Als de Fransen geen roet in het eten gooien, doen de Amerikanen het wel. President Barack Obama juicht de onderhandelingen toe, maar is niet bepaald een groot voorstander van vrijhandel. Zo beklaagde hij zich in zijn jaarlijkse State of the Union-toespraak vorig jaar nog over bedrijven die "banen en winsten naar het buitenland brengen" en stelde hij voor dat ondernemers die in de Verenigde Staten banen scheppen die anders goedkoper in Derde Wereldlanden zouden kunnen laten produceren een subsidie krijgen.

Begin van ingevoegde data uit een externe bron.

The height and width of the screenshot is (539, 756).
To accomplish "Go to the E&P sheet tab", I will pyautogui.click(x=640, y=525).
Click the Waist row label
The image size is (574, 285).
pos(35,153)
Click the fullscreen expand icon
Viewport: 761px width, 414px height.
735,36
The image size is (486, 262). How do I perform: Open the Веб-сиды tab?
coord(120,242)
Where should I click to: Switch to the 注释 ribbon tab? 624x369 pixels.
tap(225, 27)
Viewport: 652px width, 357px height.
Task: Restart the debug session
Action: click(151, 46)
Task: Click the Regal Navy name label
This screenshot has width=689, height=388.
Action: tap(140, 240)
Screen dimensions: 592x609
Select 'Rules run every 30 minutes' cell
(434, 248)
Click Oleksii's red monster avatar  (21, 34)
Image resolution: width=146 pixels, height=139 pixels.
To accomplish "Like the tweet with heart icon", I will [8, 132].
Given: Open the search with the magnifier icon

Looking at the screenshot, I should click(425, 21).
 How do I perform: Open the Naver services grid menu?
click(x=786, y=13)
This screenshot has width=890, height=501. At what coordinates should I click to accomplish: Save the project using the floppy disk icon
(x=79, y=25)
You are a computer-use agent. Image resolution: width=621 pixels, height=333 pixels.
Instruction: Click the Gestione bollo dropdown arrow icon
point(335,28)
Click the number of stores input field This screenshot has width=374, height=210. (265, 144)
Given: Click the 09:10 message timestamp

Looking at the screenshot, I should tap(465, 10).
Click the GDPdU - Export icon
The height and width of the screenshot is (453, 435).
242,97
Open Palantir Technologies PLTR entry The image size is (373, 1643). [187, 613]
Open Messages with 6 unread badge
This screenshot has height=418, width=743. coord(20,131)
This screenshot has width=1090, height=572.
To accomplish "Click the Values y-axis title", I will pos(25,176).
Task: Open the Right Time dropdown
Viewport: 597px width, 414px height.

Vorig jaar september, vlak voor hij werd herkozen, riep Obama op tot een "nieuwe economische patriottisme" en herhaalde hij zijn voorstel om bedrijven te belonen die "in Amerika investeren."
Van dergelijke subsidies is het niet gekomen, maar dezelfde president nam bijna drie jaar de tijd om handelsverdragen met Colombia, Panama en Zuid-Korea te ondertekenen, terwijl hij ze van zijn voorganger, de Republikein George W. Bush, min of meer op een presenteerblaadje aangeboden had gekregen. De vakbonden waren namelijk ontevreden. Die vreesden de concurrentie van Zuid-Korea autofabrikanten en eisten dat Amerikaanse producenten werden gecompenseerd. Ook kwam er meer geld voor Amerikaanse fabrieksarbeiders die als gevolg van 'globalisering' hun baan verliezen. (Ja,
dat bestaat echt.)
Volgend jaar zijn er in Amerika al weer tussentijdse verkiezingen. Dan kan Obama moeilijk aankomen met een handelsverdrag waarvan zijn eigen achterban vreest dat het Amerika vooral banen gaat kosten. Wat de Amerikanen betreft moet het verdrag er dus zo snel komen dat iedereen het volgend jaar november al weer is vergeten. En dat met de Fransen aan tafel die eigenlijk helemaal geen verdrag willen.